Огонек безнадежно колебался, становясь все меньше, и тут над поляной пронесся еще один порыв ветра. И свеча победно взметнула своей пламя. Духи, похоже, благословили Оксанино колдовство.
Она не позволила себе остановиться все это время. Так же кружилась со свечой, уже успела обмазать кровью колени и теперь плескала ей на дряблый живот. Потом она жестом подозвала Серегу, помазала его руки и губы моей кровью и произнесла:
— Кровью связаны, кровью развязаны, отныне ее кровь — моя кровь, мое тело — храм твой, поклоняйся мне лишь одной.
Серега моргнул, сделал движение вытереть губы, но потом не решился. Ветер над поляной усилился, он зябко поежился, но с места не сдвинулся.
— Я, Оксана, вышла на свет из крови, так благослови же меня, Свидетель, на новое время.

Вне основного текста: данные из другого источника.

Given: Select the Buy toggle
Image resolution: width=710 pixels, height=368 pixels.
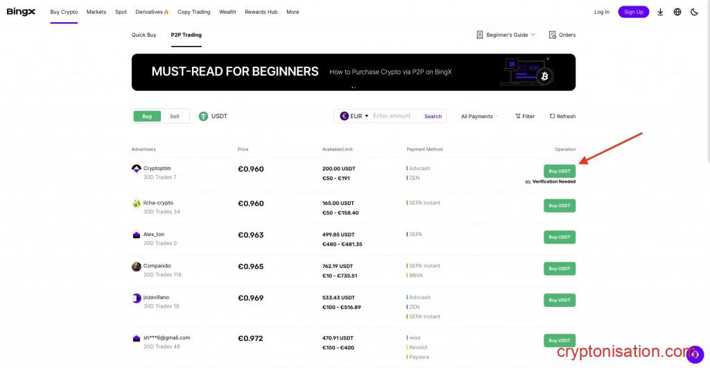Looking at the screenshot, I should (x=147, y=117).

Она взяла атаме, полоснула себя по руке и смешала нашу кровь. После чего Оксана соединила наши взрезанные запястья — рана к ране — и продолжила заклинание. Ветер уже вовсю носился над поляной, Оксана стала синей от холода, однако голос ее не дрожал ни на йоту. Мастер! Кое-где над поляной зазмеились фиолетовые молнии.
— Кровь и тело на кровь и тело. Снимаю я с себя шкуру старую и годы прожитые, взамен беру младость …
Я не слушала ее. Я в ужасе смотрела на свою руку, из которой капала кровь. Мне казалось — или она на глазах становилась дряблой старческой клешней???
Грозовой рокот и свист ветра над поляной нарастали.
«Это — все», — отрешенно подумала я, обратила взор в себя и принялась молиться. Больше я сделать ничего не могла. Ветер Клеопатры требует человеческой жертвы, а не просто кровопускания.
«Господь, Отец мой всемогущий, — устало начала разговаривать я с Богом. — Всякое у нас с тобой было, и я тебя не слушалась, и ты меня забывал, только вот он, пришел мой смертный час. Не баловал ты меня в последнее время, столько проблем послал, что удавиться было впору, но сейчас, именем Сына твоего, Иисуса Христа я тебя молю — прости мне грехи, оскорбляющие тебя, вольные и невольные, через слово и через дело».
Я сбилась — ветер еще усилился, стал задувать мне на открытые глаза колючие снежинки, а я не могла под фризом их прикрыть веками. Сполохи молний слепили глаза.